Work instruction:
Filter the material below down to the lines containing the word "computer".

Data:
========

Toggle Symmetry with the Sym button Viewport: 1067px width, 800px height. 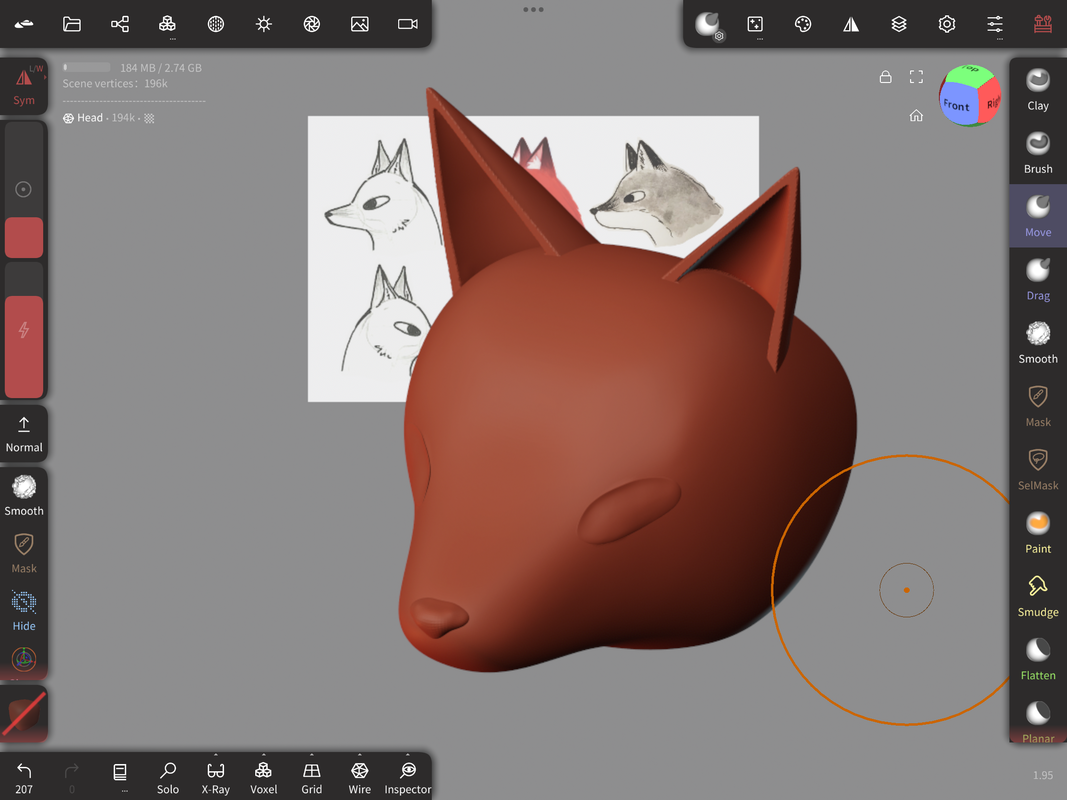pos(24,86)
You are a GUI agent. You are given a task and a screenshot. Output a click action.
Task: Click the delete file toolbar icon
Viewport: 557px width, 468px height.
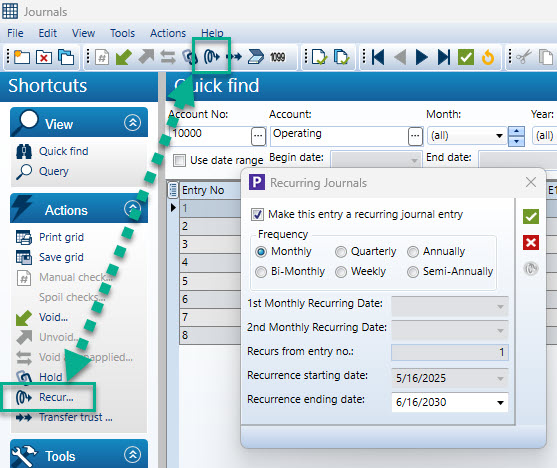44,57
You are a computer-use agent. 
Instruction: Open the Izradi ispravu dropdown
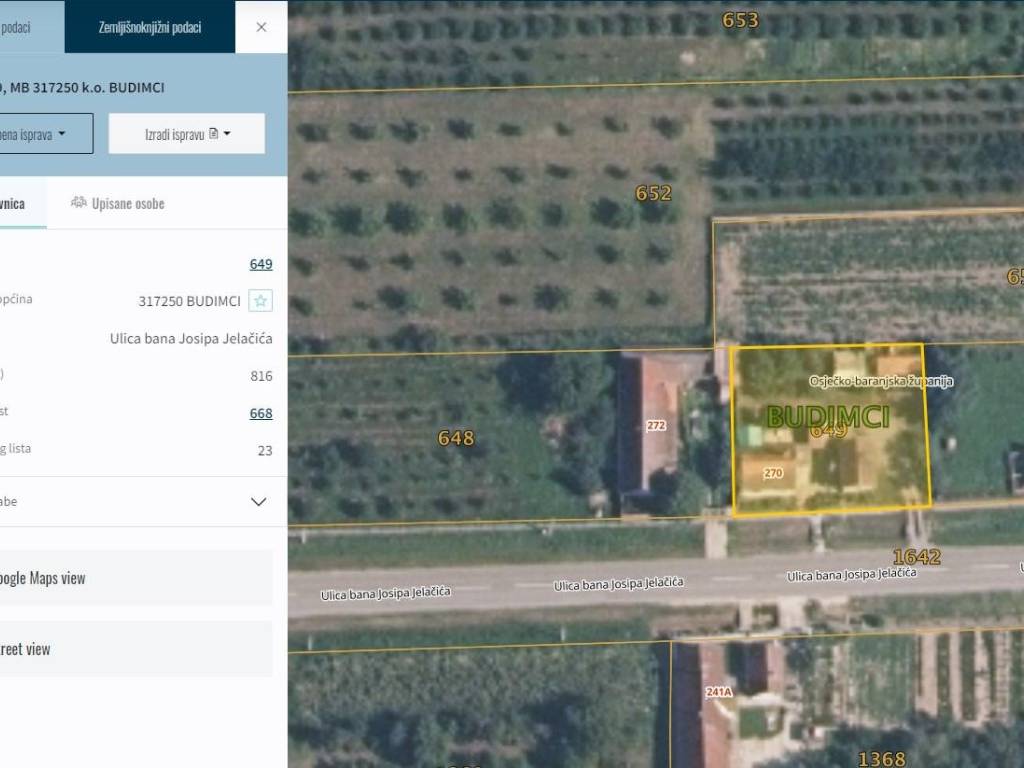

========

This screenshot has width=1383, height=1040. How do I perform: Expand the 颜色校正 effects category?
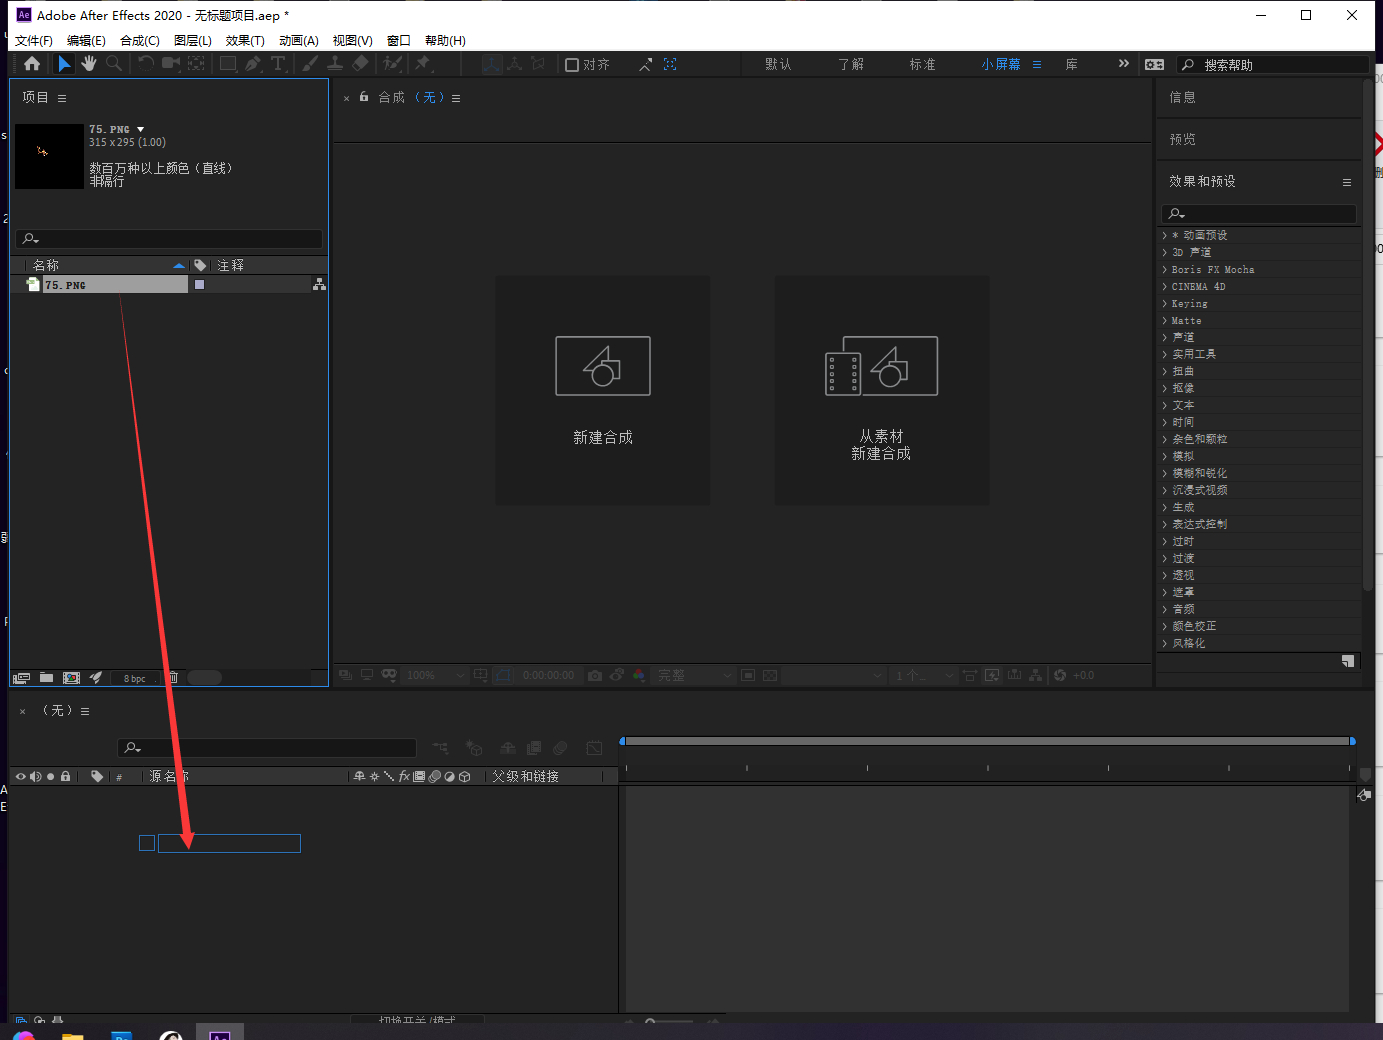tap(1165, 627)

========

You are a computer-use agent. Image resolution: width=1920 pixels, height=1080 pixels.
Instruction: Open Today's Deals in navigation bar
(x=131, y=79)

========

Solution for this exercise:
You are a computer-use agent. 
You are a computer-use agent. Image resolution: width=1920 pixels, height=1080 pixels.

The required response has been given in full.